== Work to be completed ==
Copy out everything from "There are many" down to "of the app." in the mailing-list post about Swift build conditions, word for word.

== Reading text ==
============================================================
[swift-evolution] Idea: Support #if os(Darwin) as shorthand for os(iOS) || os(OSX) || os(watchOS) || os(tvOS)

Evan Maloney emaloney at gilt.com
Mon Feb 22 09:22:06 CST 2016


>> SwiftPM passes DEBUG and NDEBUG. Ugly, but the standard.
> 
> I don't think it's the package manager's place to do that, since the compiler's already aware of the current build mode. IMO all the standard #if flags should ideally be centralized in the language so there isn't a forever-creeping set of conventional -D flags like there are in C land. (Tradition or not, negative flags like NDEBUG should be put out to pasture—we've let go of other, less terrible C traditions.)

Agreed!

> We specifically avoided making debug/release an #if condition because we considered #if to be the wrong point at which to start conditionalizing code generation for assertions.

There are many reasons besides assertions where one might want to know if code is running in release mode or debug mode.

For example, we use CleanroomLogger <https://github.com/emaloney/CleanroomLogger> as our in-app logging API, and we configure the logger differently in debug mode:

- We perform more verbose logging in debug mode; we don't want to ship with this since verbose logging can affect the performance of the app.

- We configure the logger to run synchronously, so that when we hit a breakpoint, the console output is up-to-date. In production code, we set up CleanroomLogger to log asynchronously, which is another way to optimize performance.

Currently, the concept of debug mode only lives at the application level, and we pass the -DDEBUG flag to indicate a debug build. Since the compiler knows whether we're building for debug or not, it would be great to not have to pass this in.

I can understand this would be tricky for binary-only frameworks, but in our case, everything we touch is open-source; we integrate as git submodules with embedded Xcode projects & compile everything ourselves. I suspect this is pretty common with pure-Swift projects. Since there isn't ABI compatibility yet, people probably aren't releasing binary-only packages with Swift.
============================================================
== Stored data ==
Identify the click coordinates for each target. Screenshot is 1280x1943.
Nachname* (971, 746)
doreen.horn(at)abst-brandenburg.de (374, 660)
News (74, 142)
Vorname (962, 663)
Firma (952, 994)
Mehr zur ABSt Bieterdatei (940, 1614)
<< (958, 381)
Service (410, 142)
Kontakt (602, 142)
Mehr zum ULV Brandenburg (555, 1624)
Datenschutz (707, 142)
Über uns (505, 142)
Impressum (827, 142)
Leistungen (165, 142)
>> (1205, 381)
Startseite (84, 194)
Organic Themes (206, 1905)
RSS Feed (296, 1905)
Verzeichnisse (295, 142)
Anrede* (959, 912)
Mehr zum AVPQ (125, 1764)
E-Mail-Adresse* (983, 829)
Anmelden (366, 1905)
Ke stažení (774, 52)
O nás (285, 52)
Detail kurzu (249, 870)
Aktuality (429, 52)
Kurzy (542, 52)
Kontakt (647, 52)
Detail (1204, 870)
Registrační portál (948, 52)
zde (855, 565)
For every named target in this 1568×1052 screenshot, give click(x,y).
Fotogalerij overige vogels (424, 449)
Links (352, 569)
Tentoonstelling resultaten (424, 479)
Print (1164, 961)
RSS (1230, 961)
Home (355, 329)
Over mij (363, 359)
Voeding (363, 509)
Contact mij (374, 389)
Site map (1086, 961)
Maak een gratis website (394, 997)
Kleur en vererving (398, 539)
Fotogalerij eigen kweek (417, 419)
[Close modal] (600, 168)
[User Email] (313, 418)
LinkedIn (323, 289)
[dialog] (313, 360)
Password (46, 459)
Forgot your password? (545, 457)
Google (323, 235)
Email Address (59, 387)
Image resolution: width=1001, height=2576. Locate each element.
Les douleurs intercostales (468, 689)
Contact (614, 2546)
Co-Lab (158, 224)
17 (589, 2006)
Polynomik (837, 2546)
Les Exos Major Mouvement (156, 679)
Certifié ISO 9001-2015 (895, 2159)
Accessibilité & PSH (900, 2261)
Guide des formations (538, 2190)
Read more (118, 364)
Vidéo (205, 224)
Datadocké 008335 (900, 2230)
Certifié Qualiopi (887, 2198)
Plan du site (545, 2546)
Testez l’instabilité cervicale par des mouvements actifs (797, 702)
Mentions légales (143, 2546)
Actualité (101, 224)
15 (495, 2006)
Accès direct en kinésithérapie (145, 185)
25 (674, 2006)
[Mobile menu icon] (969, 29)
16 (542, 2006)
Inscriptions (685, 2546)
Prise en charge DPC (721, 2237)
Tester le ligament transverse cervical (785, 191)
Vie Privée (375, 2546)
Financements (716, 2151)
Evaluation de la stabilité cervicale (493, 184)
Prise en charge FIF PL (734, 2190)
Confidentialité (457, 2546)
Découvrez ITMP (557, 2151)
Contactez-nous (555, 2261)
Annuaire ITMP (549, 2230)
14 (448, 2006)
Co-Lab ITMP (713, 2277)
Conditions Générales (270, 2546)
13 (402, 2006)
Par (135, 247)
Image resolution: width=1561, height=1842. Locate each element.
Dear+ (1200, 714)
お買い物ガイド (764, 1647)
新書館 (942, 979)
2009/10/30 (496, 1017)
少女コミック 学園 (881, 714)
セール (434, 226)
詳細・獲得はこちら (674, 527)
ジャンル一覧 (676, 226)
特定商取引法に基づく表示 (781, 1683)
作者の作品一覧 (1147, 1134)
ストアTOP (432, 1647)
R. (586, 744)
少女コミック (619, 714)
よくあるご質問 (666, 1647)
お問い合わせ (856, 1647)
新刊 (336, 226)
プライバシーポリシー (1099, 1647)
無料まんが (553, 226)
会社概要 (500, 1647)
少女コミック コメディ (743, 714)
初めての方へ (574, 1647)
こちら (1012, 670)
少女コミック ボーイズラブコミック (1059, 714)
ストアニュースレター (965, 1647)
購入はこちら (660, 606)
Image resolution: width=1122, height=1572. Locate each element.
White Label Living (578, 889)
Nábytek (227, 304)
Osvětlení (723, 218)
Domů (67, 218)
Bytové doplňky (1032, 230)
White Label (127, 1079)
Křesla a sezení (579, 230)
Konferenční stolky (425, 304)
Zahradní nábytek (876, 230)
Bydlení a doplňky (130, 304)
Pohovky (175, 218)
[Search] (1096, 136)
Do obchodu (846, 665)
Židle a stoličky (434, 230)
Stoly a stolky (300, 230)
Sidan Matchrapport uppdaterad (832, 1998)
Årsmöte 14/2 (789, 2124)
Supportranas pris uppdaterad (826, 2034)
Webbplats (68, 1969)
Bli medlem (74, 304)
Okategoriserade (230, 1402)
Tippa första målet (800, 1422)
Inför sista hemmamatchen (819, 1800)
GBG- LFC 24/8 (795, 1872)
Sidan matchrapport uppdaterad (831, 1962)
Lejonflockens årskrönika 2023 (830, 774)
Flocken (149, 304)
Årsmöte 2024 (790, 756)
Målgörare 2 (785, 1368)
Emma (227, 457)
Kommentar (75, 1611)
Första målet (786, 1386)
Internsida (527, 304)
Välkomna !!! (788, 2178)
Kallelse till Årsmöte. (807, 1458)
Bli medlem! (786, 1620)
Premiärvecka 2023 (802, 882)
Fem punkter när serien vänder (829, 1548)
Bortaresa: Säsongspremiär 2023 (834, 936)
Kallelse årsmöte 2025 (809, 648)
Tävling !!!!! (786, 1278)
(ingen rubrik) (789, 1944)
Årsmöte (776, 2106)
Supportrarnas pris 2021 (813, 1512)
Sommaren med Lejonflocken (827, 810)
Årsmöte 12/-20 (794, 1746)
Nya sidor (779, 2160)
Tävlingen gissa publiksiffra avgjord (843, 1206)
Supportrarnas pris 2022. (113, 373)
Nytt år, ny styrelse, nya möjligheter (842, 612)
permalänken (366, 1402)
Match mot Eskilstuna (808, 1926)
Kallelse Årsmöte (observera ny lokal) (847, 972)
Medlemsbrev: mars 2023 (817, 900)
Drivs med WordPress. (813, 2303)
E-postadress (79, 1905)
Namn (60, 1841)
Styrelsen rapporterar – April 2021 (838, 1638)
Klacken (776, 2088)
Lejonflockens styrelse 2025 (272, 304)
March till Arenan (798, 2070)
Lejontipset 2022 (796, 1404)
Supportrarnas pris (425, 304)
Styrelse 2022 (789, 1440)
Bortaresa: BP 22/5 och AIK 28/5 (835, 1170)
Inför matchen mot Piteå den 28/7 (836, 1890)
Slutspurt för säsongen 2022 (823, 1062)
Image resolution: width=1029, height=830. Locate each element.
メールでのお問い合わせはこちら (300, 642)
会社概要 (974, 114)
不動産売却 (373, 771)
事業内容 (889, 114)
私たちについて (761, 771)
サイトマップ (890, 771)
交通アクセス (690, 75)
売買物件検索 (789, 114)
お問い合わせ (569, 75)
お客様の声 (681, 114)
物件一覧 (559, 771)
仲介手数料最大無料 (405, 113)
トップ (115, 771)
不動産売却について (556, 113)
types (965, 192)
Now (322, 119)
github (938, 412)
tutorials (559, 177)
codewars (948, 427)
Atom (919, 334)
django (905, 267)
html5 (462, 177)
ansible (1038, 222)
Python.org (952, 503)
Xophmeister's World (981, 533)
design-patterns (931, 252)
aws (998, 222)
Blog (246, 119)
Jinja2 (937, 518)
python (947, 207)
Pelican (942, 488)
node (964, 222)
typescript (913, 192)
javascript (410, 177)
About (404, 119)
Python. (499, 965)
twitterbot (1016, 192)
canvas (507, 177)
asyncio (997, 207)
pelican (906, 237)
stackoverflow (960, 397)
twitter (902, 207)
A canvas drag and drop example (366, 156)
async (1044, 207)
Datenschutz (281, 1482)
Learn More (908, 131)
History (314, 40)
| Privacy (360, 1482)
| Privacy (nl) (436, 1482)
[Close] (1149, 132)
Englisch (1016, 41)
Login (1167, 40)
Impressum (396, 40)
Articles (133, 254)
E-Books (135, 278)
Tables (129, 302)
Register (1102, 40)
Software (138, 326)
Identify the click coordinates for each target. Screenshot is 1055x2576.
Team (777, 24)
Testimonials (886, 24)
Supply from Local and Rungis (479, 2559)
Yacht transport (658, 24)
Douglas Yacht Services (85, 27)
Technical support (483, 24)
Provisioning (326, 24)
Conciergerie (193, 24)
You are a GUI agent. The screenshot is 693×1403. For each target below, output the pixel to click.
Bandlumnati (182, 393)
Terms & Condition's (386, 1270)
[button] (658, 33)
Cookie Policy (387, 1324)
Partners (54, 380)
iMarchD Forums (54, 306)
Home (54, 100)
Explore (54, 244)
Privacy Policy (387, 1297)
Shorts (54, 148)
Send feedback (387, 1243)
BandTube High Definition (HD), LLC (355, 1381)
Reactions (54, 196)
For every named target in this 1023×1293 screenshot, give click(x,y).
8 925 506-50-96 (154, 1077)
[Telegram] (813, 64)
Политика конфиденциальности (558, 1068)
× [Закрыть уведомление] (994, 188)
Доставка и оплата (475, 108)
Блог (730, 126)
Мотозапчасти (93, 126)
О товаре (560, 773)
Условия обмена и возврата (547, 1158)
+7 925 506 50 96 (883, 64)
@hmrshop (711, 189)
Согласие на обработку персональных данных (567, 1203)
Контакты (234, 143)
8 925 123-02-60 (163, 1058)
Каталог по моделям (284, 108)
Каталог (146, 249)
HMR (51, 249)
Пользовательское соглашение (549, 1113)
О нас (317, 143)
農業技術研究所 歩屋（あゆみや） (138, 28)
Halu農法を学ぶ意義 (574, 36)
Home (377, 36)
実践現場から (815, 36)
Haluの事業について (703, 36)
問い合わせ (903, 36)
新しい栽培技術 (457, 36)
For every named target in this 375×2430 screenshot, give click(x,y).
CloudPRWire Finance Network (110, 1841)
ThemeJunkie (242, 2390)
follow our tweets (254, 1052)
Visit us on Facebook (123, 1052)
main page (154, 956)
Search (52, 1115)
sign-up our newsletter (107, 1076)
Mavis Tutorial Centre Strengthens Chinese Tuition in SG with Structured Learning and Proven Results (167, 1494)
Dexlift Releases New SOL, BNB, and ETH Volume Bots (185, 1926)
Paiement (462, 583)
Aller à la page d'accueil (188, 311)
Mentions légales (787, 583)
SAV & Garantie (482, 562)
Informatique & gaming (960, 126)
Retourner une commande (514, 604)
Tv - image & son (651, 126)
============================================================
== Problem solution ==
There are many reasons besides assertions where one might want to know if code is running in release mode or debug mode.

For example, we use CleanroomLogger <https://github.com/emaloney/CleanroomLogger> as our in-app logging API, and we configure the logger differently in debug mode:

- We perform more verbose logging in debug mode; we don't want to ship with this since verbose logging can affect the performance of the app.